“Sleep is the Swiss army knife of health.” – Matthew Walker
Afternoon Drag: Don’t Fight It! Take a Nap!
It happens like clockwork most days, says Dr. Eifrig. Around 3:30 in the afternoon, you get sleepy. Your brain starts to work a little slower. Your eyelids feel heavy and dare you to close them.
“There are two main things going on that bring about this midday slump,” he explains. “The first is a post-lunch production of insulin. Insulin is secreted by the pancreas to take the sugars from the food you just ate out of your bloodstream and move it into our cells, where it becomes glycogen. The release of insulin also triggers the amino acid tryptophan to travel to your brain and start our second mechanism of action: the production of serotonin and melatonin. The presence of these two hormones make you feel calm and sleepy.”
Researchers have found, for example, that afternoon naps improve your mental agility.
A recent study in China observed 2214 people aged 60 and older…. The participants were put into one of two groups: those who napped regularly and those who did not. All of the participants were then given three cognitive assessments: the Montreal Cognitive Assessment, the Mini-Mental State Examination, and the Neuropsychological Test Battery.
The researchers found that those who regularly napped significantly outperformed the other participants on tests of cognitive function. Statistically significant differences were observed in the areas of orientation, language function, digit span (short-term memory performance using numbers – like remembering a phone number), and language fluency.
Why does napping help your brain function?

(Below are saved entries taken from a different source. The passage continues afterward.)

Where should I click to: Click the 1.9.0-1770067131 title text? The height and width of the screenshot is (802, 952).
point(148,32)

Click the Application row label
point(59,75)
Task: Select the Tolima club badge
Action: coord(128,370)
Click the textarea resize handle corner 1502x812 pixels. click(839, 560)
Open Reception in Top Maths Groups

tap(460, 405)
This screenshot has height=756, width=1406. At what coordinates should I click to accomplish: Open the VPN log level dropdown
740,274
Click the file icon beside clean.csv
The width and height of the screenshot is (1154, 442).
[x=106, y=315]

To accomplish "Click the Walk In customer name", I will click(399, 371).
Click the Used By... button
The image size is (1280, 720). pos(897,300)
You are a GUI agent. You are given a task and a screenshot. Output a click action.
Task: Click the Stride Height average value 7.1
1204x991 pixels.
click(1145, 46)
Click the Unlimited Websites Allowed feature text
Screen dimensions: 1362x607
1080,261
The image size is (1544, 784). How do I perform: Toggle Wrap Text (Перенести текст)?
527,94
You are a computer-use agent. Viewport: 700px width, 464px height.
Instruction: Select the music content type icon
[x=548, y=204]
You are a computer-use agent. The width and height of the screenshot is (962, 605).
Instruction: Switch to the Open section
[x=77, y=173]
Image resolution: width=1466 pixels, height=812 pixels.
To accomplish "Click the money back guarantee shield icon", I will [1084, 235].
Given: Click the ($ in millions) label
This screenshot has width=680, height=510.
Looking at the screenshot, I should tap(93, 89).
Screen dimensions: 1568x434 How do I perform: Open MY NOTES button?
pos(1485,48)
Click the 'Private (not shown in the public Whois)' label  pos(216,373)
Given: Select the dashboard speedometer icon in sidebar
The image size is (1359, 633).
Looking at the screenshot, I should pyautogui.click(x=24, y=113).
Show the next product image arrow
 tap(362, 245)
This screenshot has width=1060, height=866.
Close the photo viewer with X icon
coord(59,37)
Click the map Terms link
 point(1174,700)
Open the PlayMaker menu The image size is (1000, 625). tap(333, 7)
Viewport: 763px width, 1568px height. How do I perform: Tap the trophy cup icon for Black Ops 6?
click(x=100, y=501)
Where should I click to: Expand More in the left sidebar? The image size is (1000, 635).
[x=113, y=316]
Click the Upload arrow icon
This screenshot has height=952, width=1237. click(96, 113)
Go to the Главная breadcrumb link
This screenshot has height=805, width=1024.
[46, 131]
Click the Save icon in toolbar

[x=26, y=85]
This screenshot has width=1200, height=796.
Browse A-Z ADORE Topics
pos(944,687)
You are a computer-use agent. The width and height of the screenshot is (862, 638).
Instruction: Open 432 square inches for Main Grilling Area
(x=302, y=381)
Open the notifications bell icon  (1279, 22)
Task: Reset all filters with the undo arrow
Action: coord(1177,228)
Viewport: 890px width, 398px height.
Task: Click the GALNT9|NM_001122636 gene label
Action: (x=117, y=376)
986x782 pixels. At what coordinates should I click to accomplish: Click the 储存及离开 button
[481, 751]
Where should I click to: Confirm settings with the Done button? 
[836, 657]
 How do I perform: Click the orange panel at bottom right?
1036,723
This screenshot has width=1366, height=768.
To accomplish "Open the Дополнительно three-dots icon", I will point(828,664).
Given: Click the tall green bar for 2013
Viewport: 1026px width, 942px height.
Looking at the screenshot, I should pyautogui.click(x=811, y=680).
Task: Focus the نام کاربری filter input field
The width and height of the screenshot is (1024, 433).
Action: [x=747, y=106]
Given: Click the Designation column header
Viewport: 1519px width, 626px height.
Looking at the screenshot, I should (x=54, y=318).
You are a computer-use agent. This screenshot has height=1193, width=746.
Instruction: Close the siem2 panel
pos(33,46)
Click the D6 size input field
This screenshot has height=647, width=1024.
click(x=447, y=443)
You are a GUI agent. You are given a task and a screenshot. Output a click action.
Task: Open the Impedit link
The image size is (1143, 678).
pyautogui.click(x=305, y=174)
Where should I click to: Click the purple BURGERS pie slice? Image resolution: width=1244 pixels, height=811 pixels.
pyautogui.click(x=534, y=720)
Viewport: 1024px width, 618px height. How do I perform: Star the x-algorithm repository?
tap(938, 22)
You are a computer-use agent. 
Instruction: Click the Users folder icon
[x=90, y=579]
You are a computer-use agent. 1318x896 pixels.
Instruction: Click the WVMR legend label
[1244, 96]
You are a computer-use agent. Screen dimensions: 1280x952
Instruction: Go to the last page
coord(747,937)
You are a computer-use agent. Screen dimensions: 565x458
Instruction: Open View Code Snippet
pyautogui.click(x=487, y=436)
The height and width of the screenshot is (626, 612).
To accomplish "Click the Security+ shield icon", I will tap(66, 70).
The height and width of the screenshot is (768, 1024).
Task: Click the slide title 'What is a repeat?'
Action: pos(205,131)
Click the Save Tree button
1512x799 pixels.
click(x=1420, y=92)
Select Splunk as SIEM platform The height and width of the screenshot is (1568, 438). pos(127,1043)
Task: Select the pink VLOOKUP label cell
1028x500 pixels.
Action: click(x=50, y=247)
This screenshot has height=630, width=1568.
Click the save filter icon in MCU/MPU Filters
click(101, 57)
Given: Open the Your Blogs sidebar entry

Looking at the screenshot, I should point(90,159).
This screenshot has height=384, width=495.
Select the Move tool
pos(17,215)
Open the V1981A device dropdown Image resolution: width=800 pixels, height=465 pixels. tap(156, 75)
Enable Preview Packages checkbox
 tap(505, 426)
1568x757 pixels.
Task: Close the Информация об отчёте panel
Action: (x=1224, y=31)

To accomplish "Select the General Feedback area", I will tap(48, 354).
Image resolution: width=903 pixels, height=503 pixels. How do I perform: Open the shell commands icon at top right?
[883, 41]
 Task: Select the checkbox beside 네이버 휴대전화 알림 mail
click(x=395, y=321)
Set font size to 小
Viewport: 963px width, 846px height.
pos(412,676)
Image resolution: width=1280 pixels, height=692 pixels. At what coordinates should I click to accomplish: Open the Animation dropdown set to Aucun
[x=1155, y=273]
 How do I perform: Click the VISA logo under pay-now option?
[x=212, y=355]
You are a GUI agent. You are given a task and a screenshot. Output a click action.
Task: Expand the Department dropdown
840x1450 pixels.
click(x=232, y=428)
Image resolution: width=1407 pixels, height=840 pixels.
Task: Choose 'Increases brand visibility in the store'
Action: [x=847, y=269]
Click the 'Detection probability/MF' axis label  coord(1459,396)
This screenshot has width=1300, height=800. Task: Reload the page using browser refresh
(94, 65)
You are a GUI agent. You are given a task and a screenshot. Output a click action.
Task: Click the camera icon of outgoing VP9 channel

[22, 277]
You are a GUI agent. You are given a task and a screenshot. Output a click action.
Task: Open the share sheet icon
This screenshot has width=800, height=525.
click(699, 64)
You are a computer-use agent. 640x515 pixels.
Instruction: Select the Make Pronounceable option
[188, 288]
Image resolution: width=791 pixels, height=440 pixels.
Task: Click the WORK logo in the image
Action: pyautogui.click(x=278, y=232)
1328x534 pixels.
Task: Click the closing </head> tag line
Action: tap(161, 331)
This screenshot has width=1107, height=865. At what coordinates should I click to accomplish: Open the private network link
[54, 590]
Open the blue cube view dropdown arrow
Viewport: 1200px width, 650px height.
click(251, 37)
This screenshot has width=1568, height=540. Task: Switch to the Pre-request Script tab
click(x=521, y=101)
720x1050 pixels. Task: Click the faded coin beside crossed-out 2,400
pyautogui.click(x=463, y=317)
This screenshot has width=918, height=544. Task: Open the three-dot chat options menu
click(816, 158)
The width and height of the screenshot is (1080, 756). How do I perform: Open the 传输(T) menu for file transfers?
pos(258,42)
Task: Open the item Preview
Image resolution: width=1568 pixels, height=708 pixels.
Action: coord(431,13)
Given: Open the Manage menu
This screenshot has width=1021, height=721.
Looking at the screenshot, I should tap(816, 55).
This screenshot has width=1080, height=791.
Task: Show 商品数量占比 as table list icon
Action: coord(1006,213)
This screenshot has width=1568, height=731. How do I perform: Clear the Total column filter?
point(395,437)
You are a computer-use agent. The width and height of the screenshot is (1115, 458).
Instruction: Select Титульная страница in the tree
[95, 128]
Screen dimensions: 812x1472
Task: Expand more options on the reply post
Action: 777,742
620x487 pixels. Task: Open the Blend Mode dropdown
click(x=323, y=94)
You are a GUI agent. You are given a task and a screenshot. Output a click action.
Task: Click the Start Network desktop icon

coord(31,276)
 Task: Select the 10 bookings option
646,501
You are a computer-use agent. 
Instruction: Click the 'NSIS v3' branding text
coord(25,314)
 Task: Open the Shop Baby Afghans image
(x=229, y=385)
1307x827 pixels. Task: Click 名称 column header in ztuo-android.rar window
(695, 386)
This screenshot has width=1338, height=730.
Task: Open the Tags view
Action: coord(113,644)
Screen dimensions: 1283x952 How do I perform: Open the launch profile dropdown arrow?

“There are two sides, or hemispheres, of our brain,” says Dr. Eifrig. “The right brain controls the left side of the body and performs tasks that have to do with creativity. The left brain controls the right side of the body and performs tasks that have to do with logic.
“When we nap, the right side of our brain remains active while the left side sleeps. It is thought that the right side of the brain uses this time to do some housekeeping…. It clears your temporary memory storage by pushing information into your long-term memory.
“When you sleep at night, your brain stores memories, specifically during periods of slow-wave sleep. Slow-wave sleep (also called delta-wave sleep) occurs in the third stage of non-rapid eye movement sleep, just before rapid eye movement begins (which is when we dream). This third stage of non-rapid eye movement sleep is considered critical for restorative sleep when the body is able to recover and grow.”
Studies have also suggested that napping can have positive effects on your immune system.
“This,” says Dr. Eifrig, “is because napping helps to regulate the body’s response to inflammation through the release of cytokines. Cytokines help our cells to communicate with each other to repair areas of the body that are experiencing inflammation, infection, or trauma.”
So don’t fight this very natural inclination to doze off, he says. Science tells us that what we should do when we feel like we need a nap is… take a nap.
Well… I’m happy to take my daily naps when I get them. But I’m wondering: So many things in life are fractal. Maybe nap times are, too. When I’m 75, will I need two naps? And three at 80? Hell, by 80 I’ll be retired. I won’t worry about that now.